문제 설명 ->
아래의 기록 전체를 번호 매긴 목록으로 정리하세요. 빈 줄은 빼세요.

[단어와 요소 찾기에 관한 기록]
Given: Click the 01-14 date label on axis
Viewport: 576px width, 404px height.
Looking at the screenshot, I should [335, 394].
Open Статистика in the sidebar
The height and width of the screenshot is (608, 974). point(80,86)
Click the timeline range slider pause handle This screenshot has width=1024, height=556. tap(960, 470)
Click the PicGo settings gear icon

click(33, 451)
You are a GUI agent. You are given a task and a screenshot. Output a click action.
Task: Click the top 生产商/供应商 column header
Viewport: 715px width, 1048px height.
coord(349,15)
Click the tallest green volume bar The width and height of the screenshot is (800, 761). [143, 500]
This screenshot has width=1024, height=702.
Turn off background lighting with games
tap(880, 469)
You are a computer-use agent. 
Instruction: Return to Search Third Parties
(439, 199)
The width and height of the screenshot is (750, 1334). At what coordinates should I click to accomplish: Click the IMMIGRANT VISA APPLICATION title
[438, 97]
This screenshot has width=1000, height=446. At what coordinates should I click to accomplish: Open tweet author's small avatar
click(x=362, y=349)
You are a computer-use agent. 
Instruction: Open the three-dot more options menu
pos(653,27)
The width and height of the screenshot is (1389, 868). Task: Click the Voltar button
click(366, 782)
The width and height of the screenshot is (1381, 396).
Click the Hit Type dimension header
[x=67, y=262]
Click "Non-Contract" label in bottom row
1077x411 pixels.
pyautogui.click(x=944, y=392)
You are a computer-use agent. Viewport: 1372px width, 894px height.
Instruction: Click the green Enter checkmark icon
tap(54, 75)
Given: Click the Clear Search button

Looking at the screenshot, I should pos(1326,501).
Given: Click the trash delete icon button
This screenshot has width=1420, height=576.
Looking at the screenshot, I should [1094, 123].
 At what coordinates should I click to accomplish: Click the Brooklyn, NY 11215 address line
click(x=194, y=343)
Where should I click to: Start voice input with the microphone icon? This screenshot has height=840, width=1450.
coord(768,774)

완료된 과제 ->
1. Given: Click the 01-14 date label on axis
2. Viewport: 576px width, 404px height.
3. Looking at the screenshot, I should [335, 394].
4. Open Статистика in the sidebar
5. The height and width of the screenshot is (608, 974). point(80,86)
6. Click the timeline range slider pause handle This screenshot has width=1024, height=556. tap(960, 470)
7. Click the PicGo settings gear icon
8. click(33, 451)
9. You are a GUI agent. You are given a task and a screenshot. Output a click action.
10. Task: Click the top 生产商/供应商 column header
11. Viewport: 715px width, 1048px height.
12. coord(349,15)
13. Click the tallest green volume bar The width and height of the screenshot is (800, 761). [143, 500]
14. This screenshot has width=1024, height=702.
15. Turn off background lighting with games
16. tap(880, 469)
17. You are a computer-use agent. 
18. Instruction: Return to Search Third Parties
19. (439, 199)
20. The width and height of the screenshot is (750, 1334). At what coordinates should I click to accomplish: Click the IMMIGRANT VISA APPLICATION title
21. [438, 97]
22. This screenshot has width=1000, height=446. At what coordinates should I click to accomplish: Open tweet author's small avatar
23. click(x=362, y=349)
24. You are a computer-use agent. 
25. Instruction: Open the three-dot more options menu
26. pos(653,27)
27. The width and height of the screenshot is (1389, 868). Task: Click the Voltar button
28. click(366, 782)
29. The width and height of the screenshot is (1381, 396).
30. Click the Hit Type dimension header
31. [x=67, y=262]
32. Click "Non-Contract" label in bottom row
33. 1077x411 pixels.
34. pyautogui.click(x=944, y=392)
35. You are a computer-use agent. Viewport: 1372px width, 894px height.
36. Instruction: Click the green Enter checkmark icon
37. tap(54, 75)
38. Given: Click the Clear Search button
39. Looking at the screenshot, I should pos(1326,501).
40. Given: Click the trash delete icon button
41. This screenshot has width=1420, height=576.
42. Looking at the screenshot, I should [1094, 123].
43.  At what coordinates should I click to accomplish: Click the Brooklyn, NY 11215 address line
44. click(x=194, y=343)
45. Where should I click to: Start voice input with the microphone icon? This screenshot has height=840, width=1450.
46. coord(768,774)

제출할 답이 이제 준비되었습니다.